Texte fourni |
◇ ◇ ◇ ◇
Oran - Hassi Mefssoukh Centre (Commune Hassi Mefssoukh)


MEFESSOUR, RENAN puis HASSI MEFSOUKH

MEFESSOUR : « Colonie agricole de 1848 à 28 kilomètres d’ORAN, à 12 km d’ARZEW et à 4 km de SAINT-CLOUD.
Terres de bonne qualité ; eaux abondantes et saines que 24 puits et une noria distribuent sur tout le territoire. La
route rectifiée d’ORAN à MOSTAGANEM traversera ce centre ».

STATISTIQUES OFFICIELLES (1851) :
Constructions : 62 maisons bâties par l’Etat auxquelles les colons ont ajouté 5 hangars, 11 écuries, 2 étables, 65
gourbis, 24 puits et une noria.
Bétail distribué : 1 mulets, 45 bœufs, 15 truies.
Matériel Agricole distribué : 57 charrues, 29 herses, 57 pelles, 57 pioches, 57 bèches, 29 voitures bouvières, 171
objets divers.
Plantations : 1 690 arbres.
Concessions : 136 hectares – Défrichement : 170 hectares -
Cultures : 125 hectares en froment, 20 en orge, 12 hectares 40 ares cultures diverses. Total = 157 hectares (fin
citation DUVAL) ».
◇ ◇ ◇ ◇
Données fournies |
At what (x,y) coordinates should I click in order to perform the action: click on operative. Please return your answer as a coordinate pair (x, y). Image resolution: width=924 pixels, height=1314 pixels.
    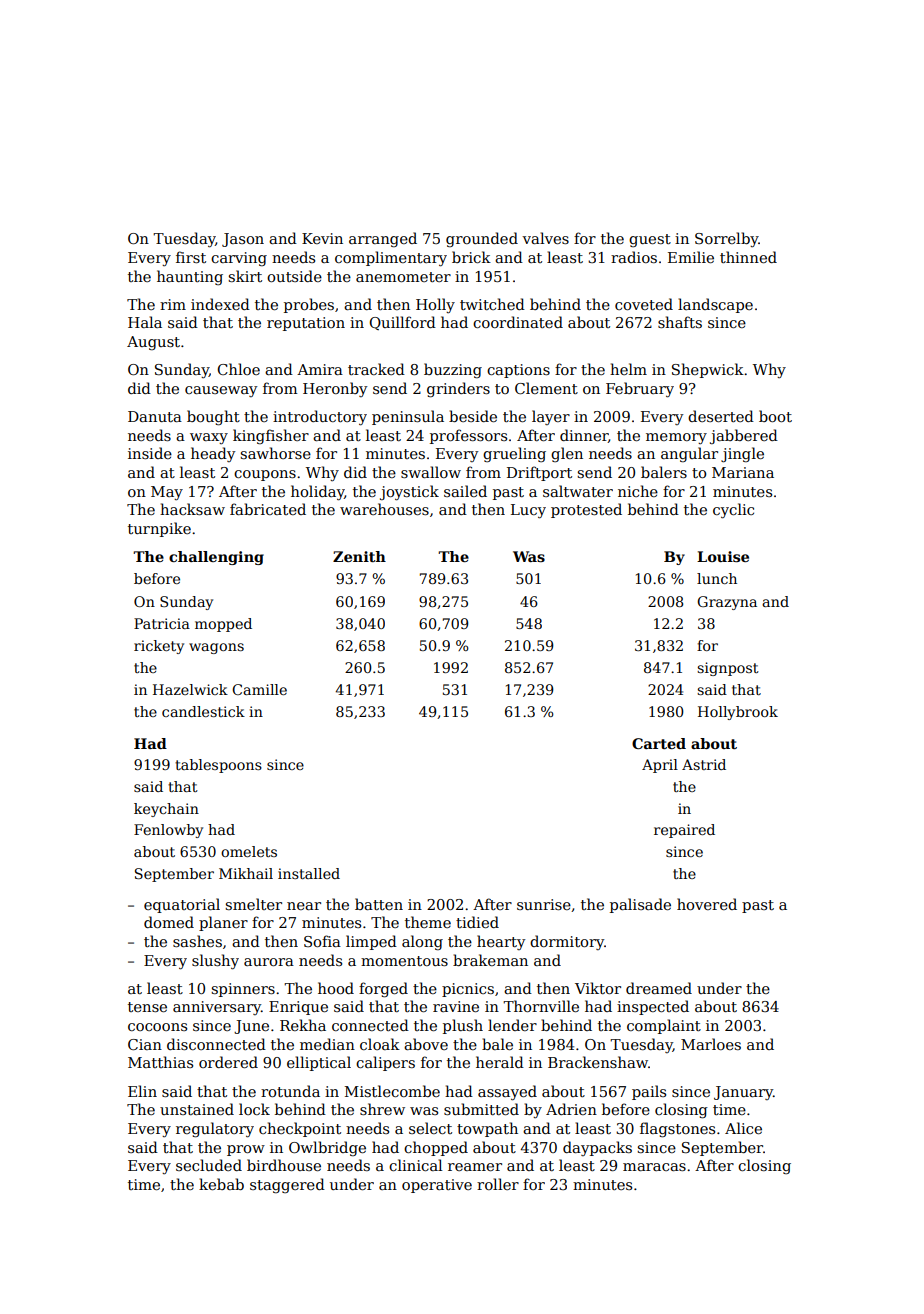
    Looking at the image, I should click on (437, 1186).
◇ ◇ ◇ ◇
Consigne |
Répondez aux questions suivantes sur le texte consacré à Mefessour :
1. À combien de kilomètres d'Oran se situe la colonie agricole ?
2. Combien de maisons l'État a-t-il bâties d'après les statistiques officielles de 1851 ?
3. Quelle superficie est cultivée en orge ?

Réponse |
1. 28 kilomètres.
2. 62 maisons.
3. 20 hectares.